“The challenge of being bicultural and bilingual is that I live in two different worlds,” notes Salvador Jiménez-Flores, who grew up in Mexico and now lives in Chicago. “Everywhere I live, I am a foreigner.”
Jiménez-Flores’ work often examines aspects of identity and migration, as in Nopales Híbridos: An Imaginary World of a Rascuache-Futurism (2017). The centerpiece of the installation consists of a surreal 8-foot cactus, perched atop a sunlike disk and featuring faces encased in the plant, like seeds in a pod. The leaves are hard and prickly; the faces, at first glance, are as well, perhaps weathered by the daily discomfort of never quite fitting in. But the plant is beautiful, even exuberant, with flowers of red and yellow sprouting among the thorns. A cactus is foremost a survivor; under harsh sunlight, with little water, it nonetheless claims and defines its space.

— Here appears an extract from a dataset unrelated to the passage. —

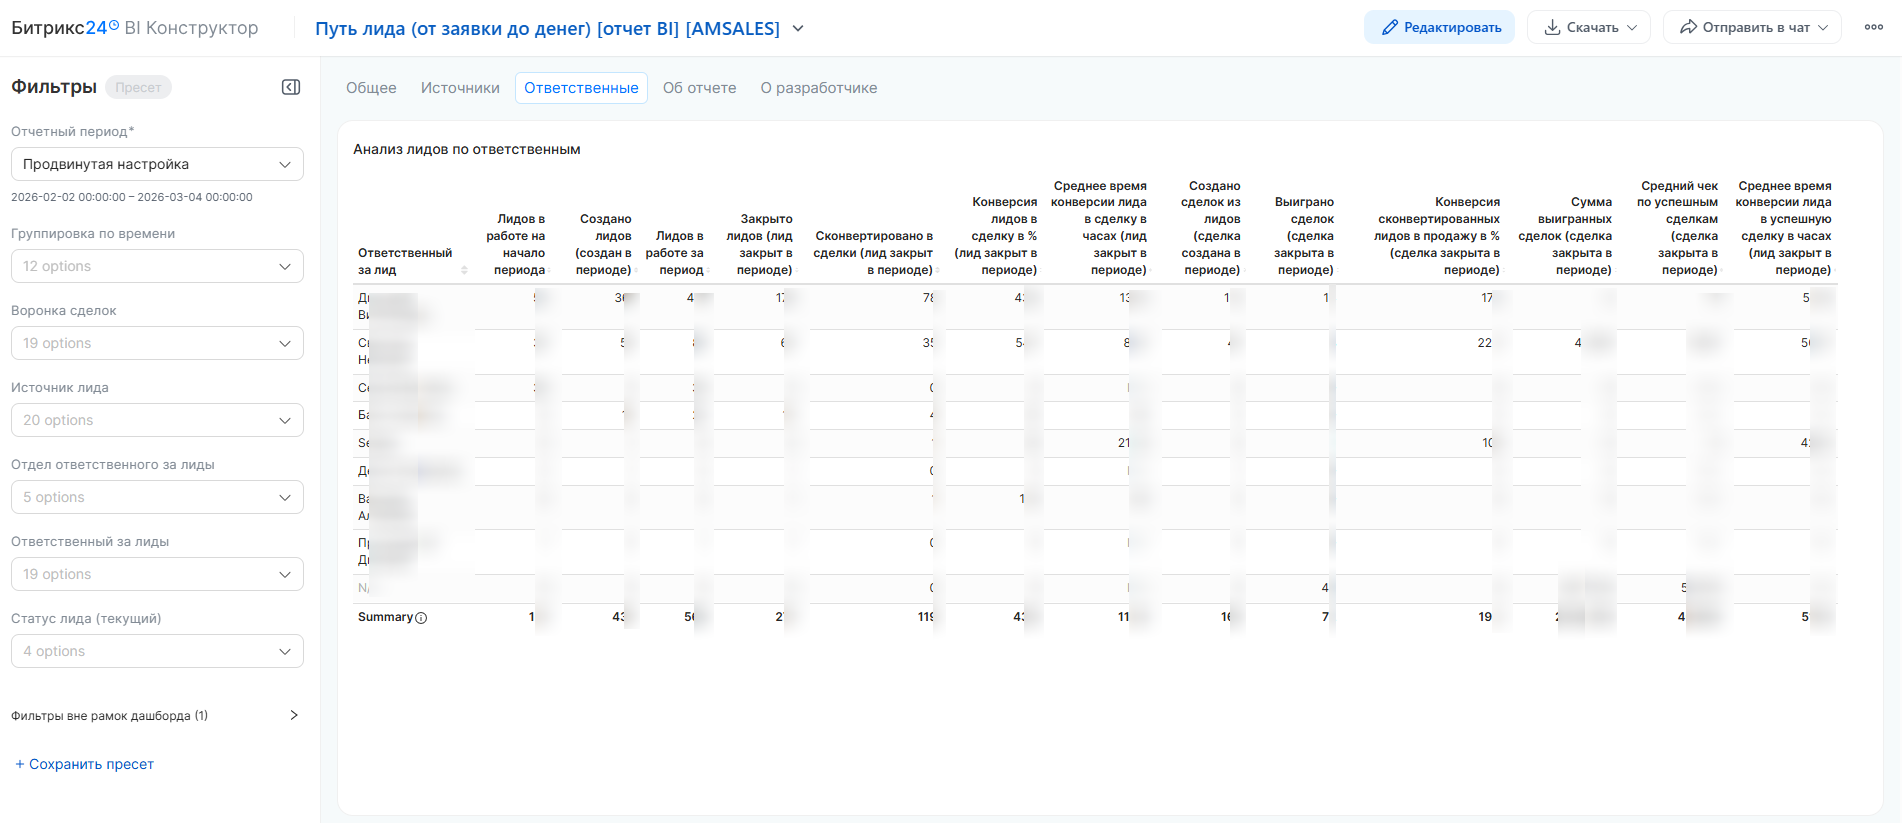Expand the Источник лида filter dropdown
The width and height of the screenshot is (1902, 823).
click(x=157, y=420)
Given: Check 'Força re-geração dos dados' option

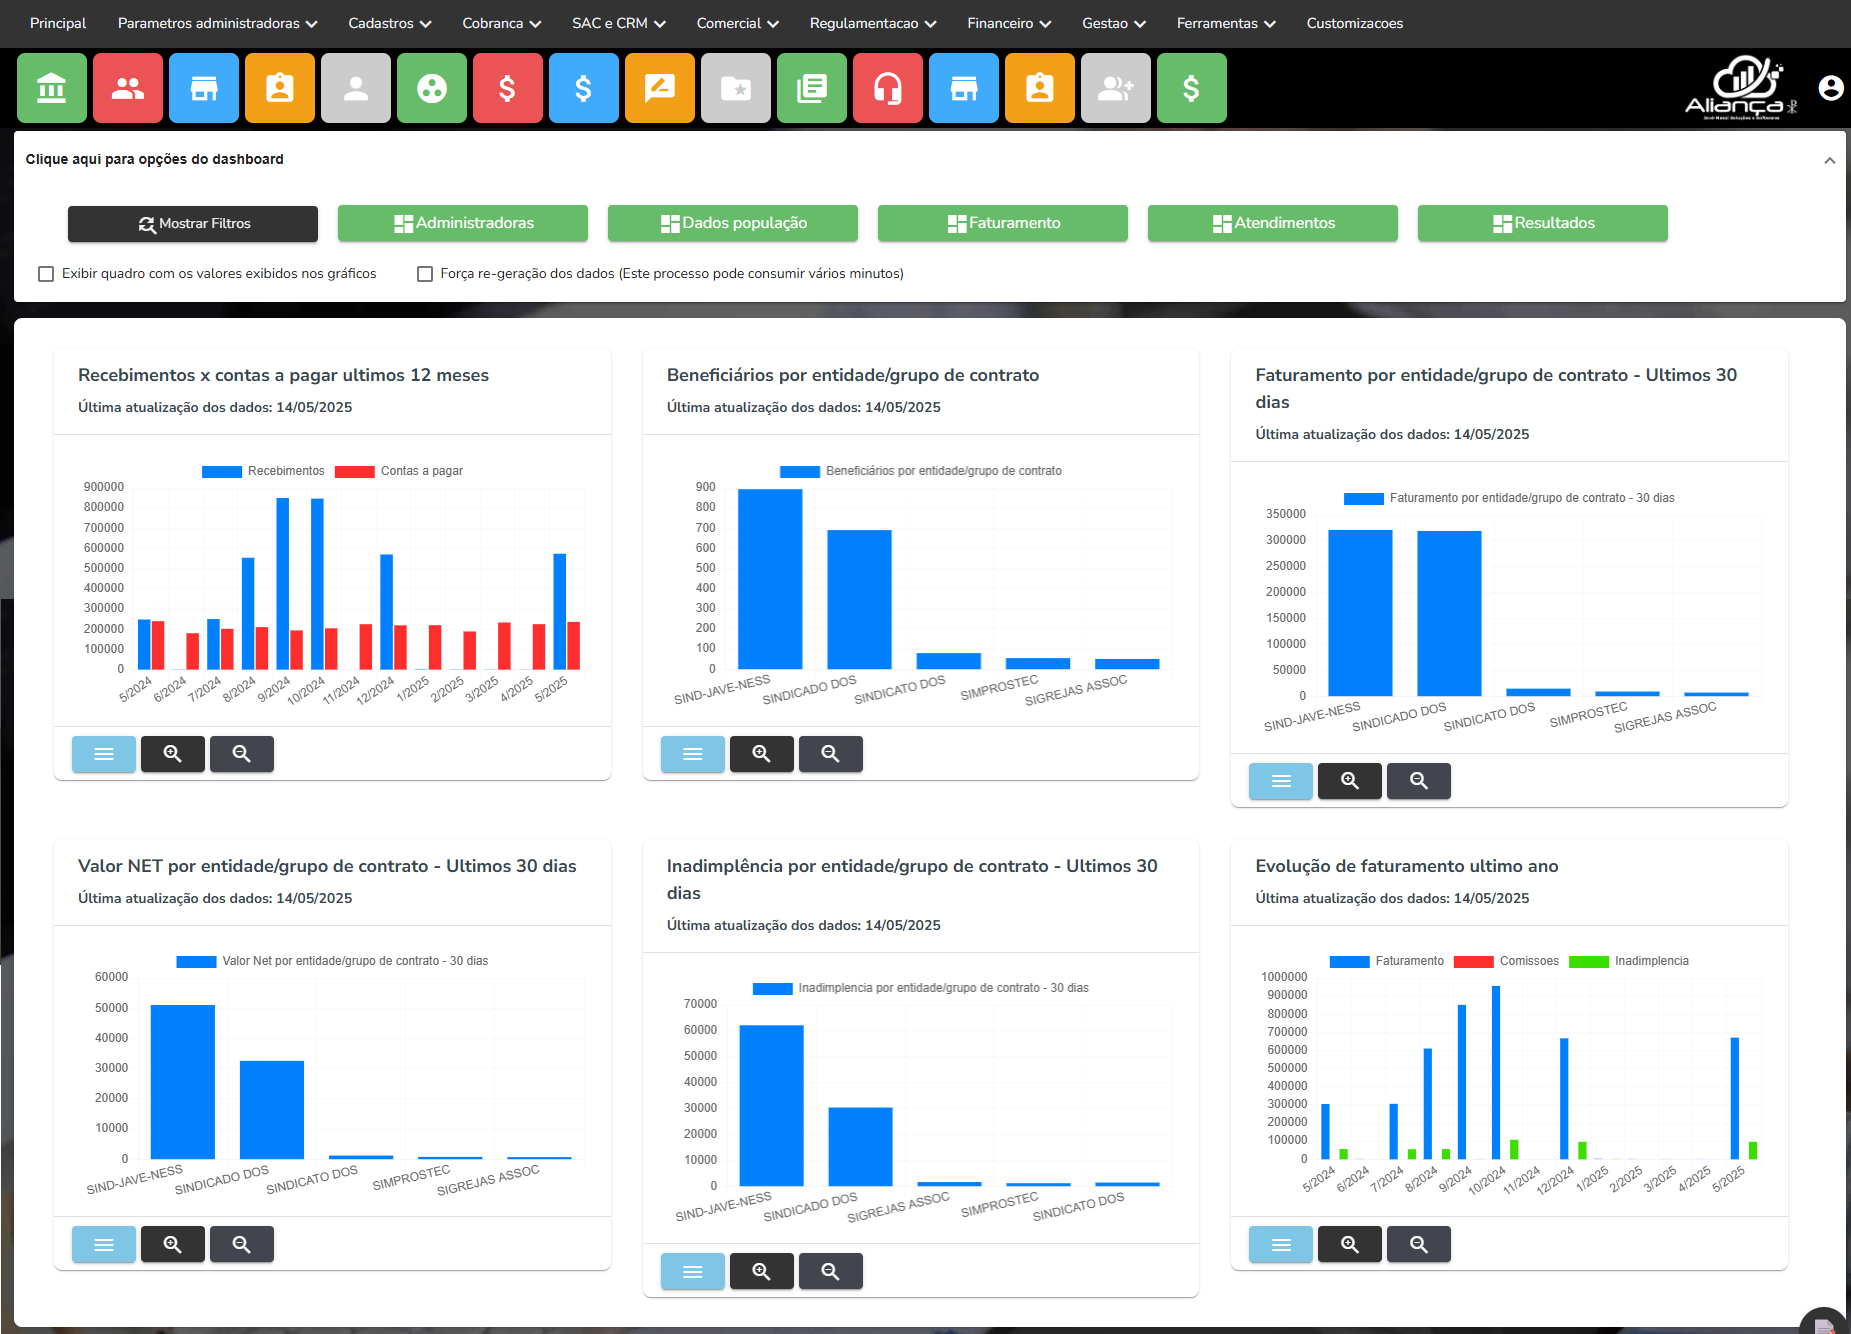Looking at the screenshot, I should click(x=425, y=273).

“I see this succulent as the hope for our future,” Jiménez-Flores says. His own career is a testament to the power of perseverance. He studied in Florence, was an artist-in-residence for the city of Boston, and now teaches ceramics at the School of the Art Institute of Chicago. He exhibits his work across borders. Like the tough plant he depicts, Jiménez-Flores’ art, wherever it turns up, becomes a scene of wonder.